Gutxi et moi avons été dépêchés sur place par notre employeur, lui pour superviser le chantier BTP, moi comme expert en métrologie. Gutxi est un garçon calme, un costaud, franc du collier, un placide rompu aux impondérables mais n’allez ni le chatouiller ni me l’énerver car alors, la force basque se met en action. Le taureau furieux se déchaîne, il bouscule tout sur son passage. Plus que tout au monde, Gutxi affectionne la simplicité, il ne supporte pas les emmerdeurs.

Je connais le lascar pour avoir partagé de belles tranches de vie avec lui : nos années d’étude à Bordeaux, les premières cuites, les premières filles et, pendant des années, les terrains de rugby sous les mêmes couleurs. Lui n° 8, moi n° 9. La belle paire. Nos 89 faisaient les beaux jours de l’équipe. Complices comme les deux doigts de la main, inséparables sur le terrain comme en bringue, le destin nous a rapprochés au-delà de notre amitié d’adolescents.

En effet, à force de fréquenter Gutxi et d’être invité chez ses parents en Bigorre, je suis tombé sous le charme de sa jeune sœur, Ohiana.
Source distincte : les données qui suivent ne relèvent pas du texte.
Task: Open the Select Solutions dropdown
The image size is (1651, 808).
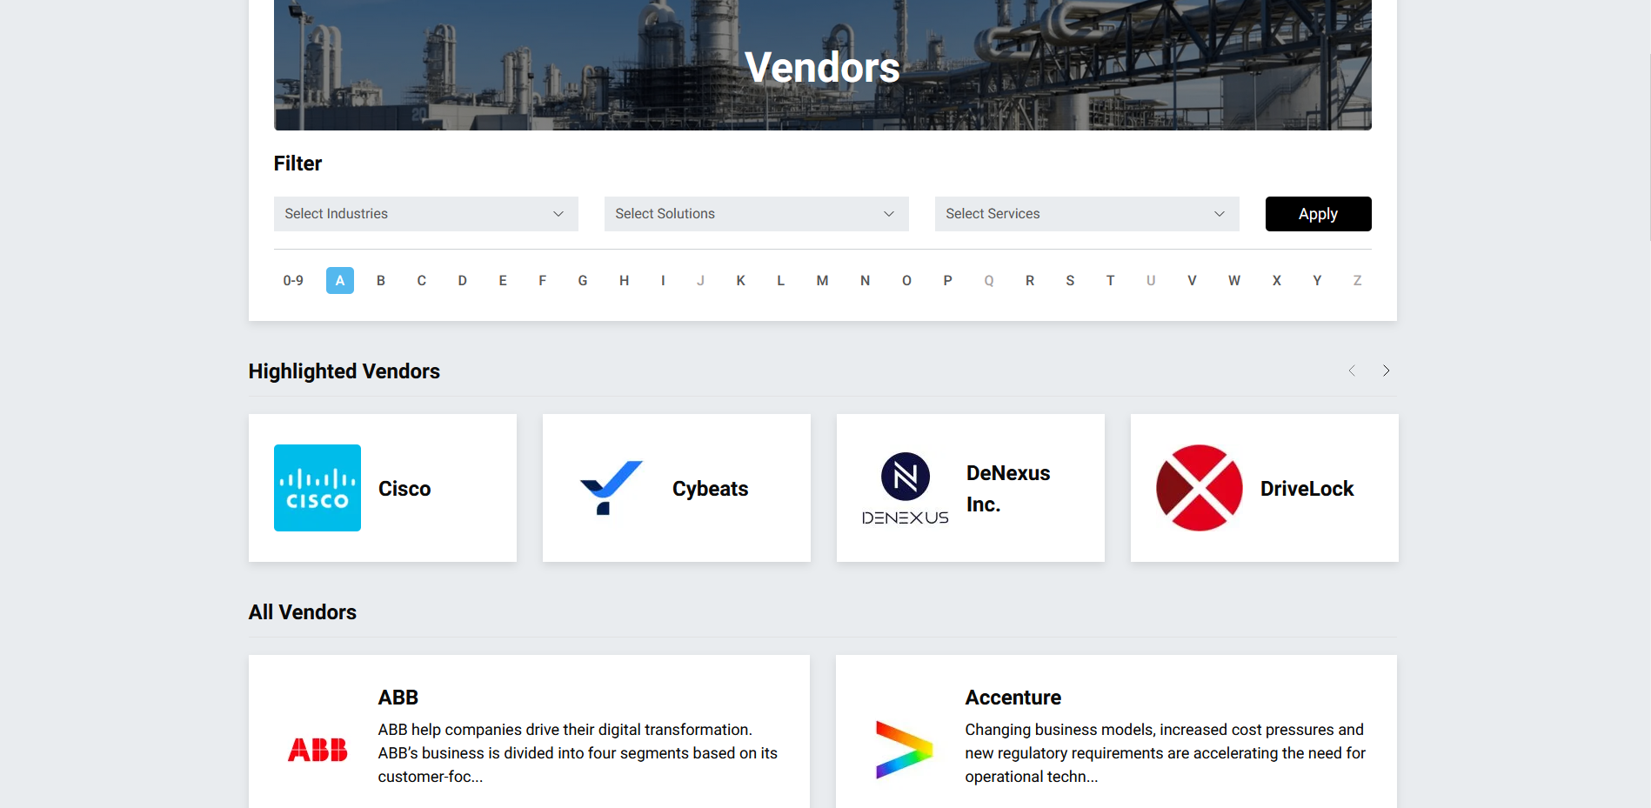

Une jolie brunette de trois ans ma cadette, délurée, sportive, le regard vif. Nous sommes sortis ensemble, au cinéma, à la plage, au Jaï Alaï, aux courses de vaches, au bal. Bien entendu, Ohiana ne manquait sous aucun prétexte les matchs du dimanche où Gutxi et moi déversions notre trop-plein d’énergie.

Un samedi d’été, un soir de fête à la sardine à Saint-Jean-de-Luz, la pleine lune éclairait la mer. Je roulais lentement, phares éteints, fenêtres ouvertes. La tiédeur de la nuit nous enveloppait, l’air iodé se mêlait au parfum d’Ohiana assise à mes côtés. Il devait être une heure du matin. Seuls au monde, nous nous sommes arrêtés à la plage de Ciboure pour y prendre un bain. L’eau était douce. Nous avons joué dans l’océan comme des gamins, nos corps nus se frôlaient avant de s’échapper puis de se rencontrer à nouveau, le désir montait avec la marée. Une fois secs, étendus sur la plage, nous nous sommes dévorés avec l’appétit de jeunes amants. Elle avait vingt ans, moi vingt-trois.
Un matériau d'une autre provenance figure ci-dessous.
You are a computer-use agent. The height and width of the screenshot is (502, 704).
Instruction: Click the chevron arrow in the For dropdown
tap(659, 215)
Sept années plus tard, je garde de cette nuit une émotion intacte et ma fringale d’Ohiana ne s’est jamais démentie. Contrairement aux idées reçues, ni l’un ni l’autre ne ressentons une quelconque érosion. La vie que nous menons y est certainement pour quelque chose. Ohiana travaille au pays, elle élève nos enfants en périphérie sud de Pau, dans un F4 en location. Elle, sédentaire, et moi, perpétuel voyageur, nous partageons nos vies par bribes, au gré des chantiers, des week-ends et du vent. Intermittents de l’orgasme, amants occasionnels, jeunes mariés perpétuels, nous célébrons de nouvelles noces à chacune de nos retrouvailles. Ohiana s’en accommode tant bien que mal. Trop fière pour se plaindre, elle positive la situation et l’indépendance qui en découle. Mon niveau de salaire et l’équilibre de notre couple justifient ce choix. Au déchirement de chaque départ succède la fête de chaque retour, le bonheur de nous retrouver avec nos enfants, la grande Paloma, six ans et demi, et le petit Bixente qui commence à balbutier. Hier au téléphone, il a dit « Papa ». J’étais très fier.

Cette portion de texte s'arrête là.